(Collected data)
**********

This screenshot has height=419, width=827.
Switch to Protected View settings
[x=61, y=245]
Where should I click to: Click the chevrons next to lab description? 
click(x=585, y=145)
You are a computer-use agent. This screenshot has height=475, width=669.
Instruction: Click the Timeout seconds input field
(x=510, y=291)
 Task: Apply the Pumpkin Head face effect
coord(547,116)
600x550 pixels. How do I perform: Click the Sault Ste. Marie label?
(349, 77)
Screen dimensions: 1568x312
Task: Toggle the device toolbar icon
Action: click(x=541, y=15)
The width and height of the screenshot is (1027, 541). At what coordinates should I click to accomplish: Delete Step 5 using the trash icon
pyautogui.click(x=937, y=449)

**********

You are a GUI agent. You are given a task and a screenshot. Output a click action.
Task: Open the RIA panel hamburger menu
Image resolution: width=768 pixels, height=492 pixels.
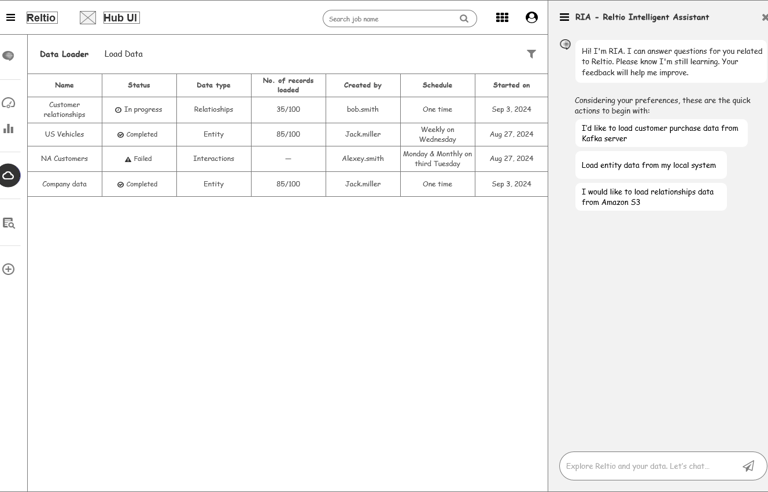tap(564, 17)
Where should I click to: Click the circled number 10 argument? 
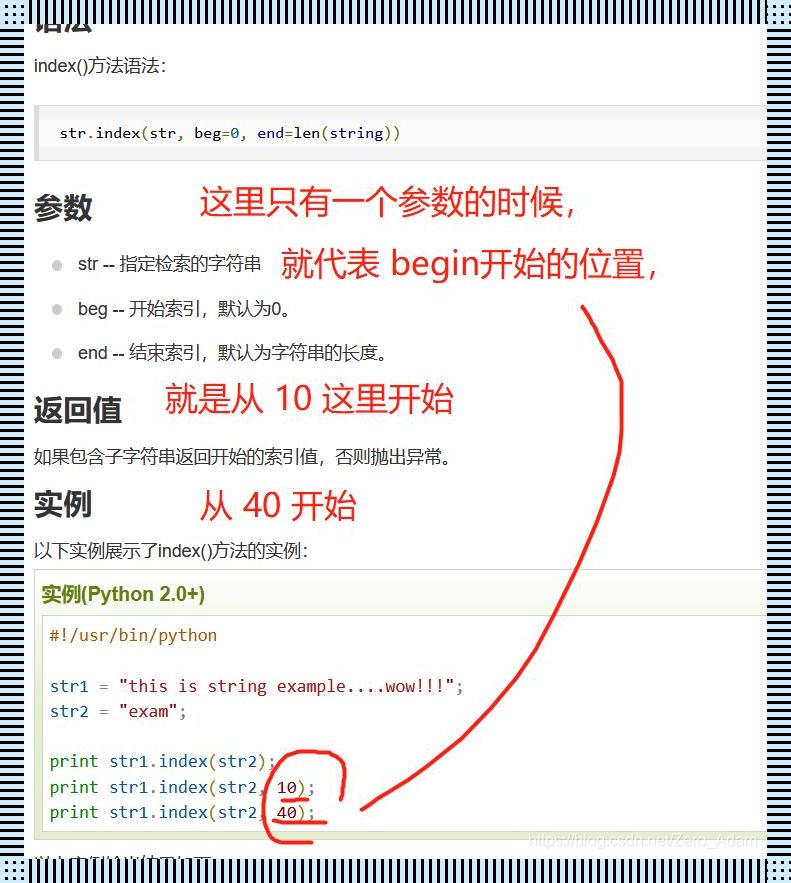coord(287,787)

**********

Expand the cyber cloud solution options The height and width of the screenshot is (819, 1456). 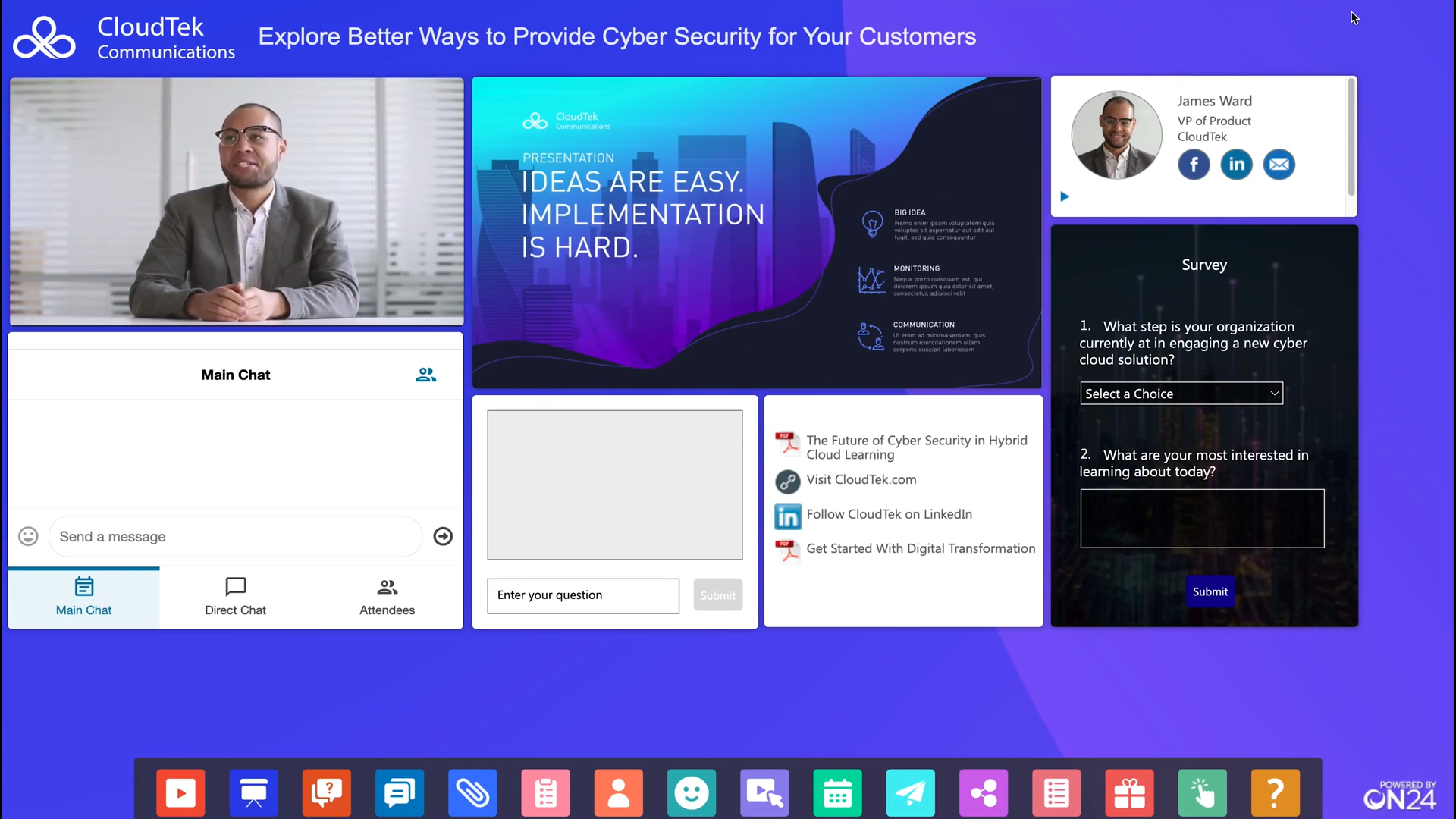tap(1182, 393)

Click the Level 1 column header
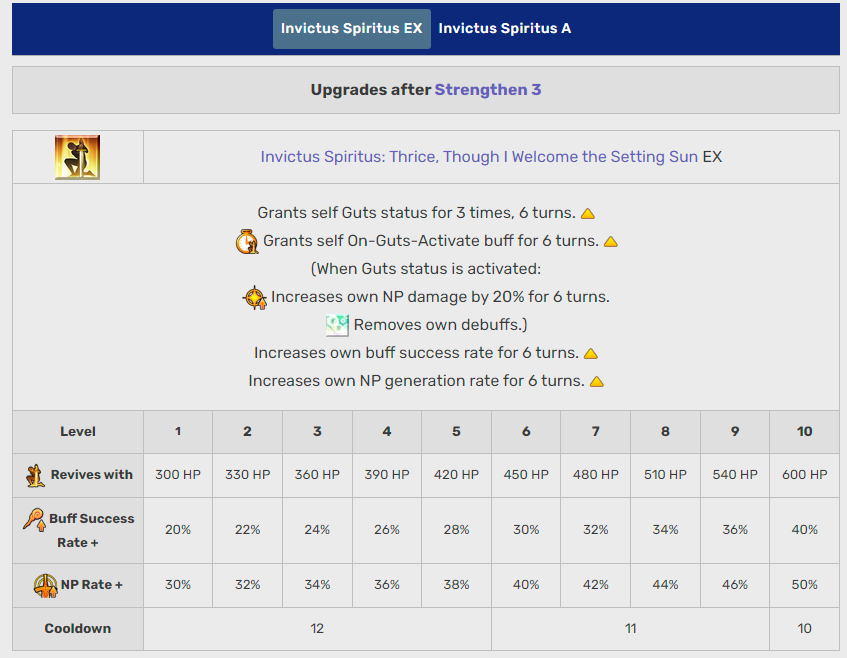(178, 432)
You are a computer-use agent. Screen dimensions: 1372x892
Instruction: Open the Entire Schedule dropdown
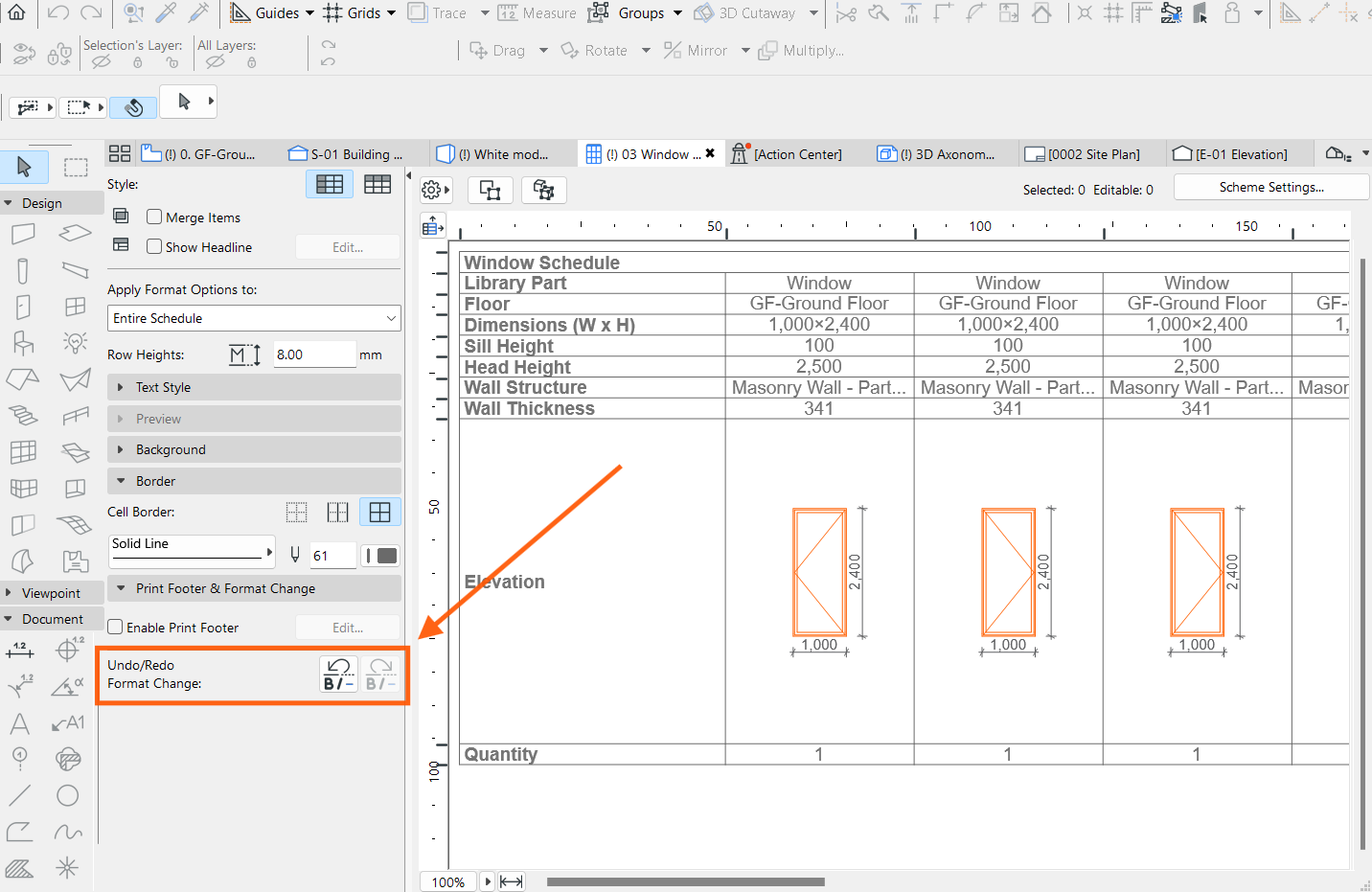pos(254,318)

**********

Work required
Scan the data above, find each line with "This", and copy it.

Solution below
This screenshot has height=419, width=827.
You are a computer-use agent. This screenshot has height=475, width=669.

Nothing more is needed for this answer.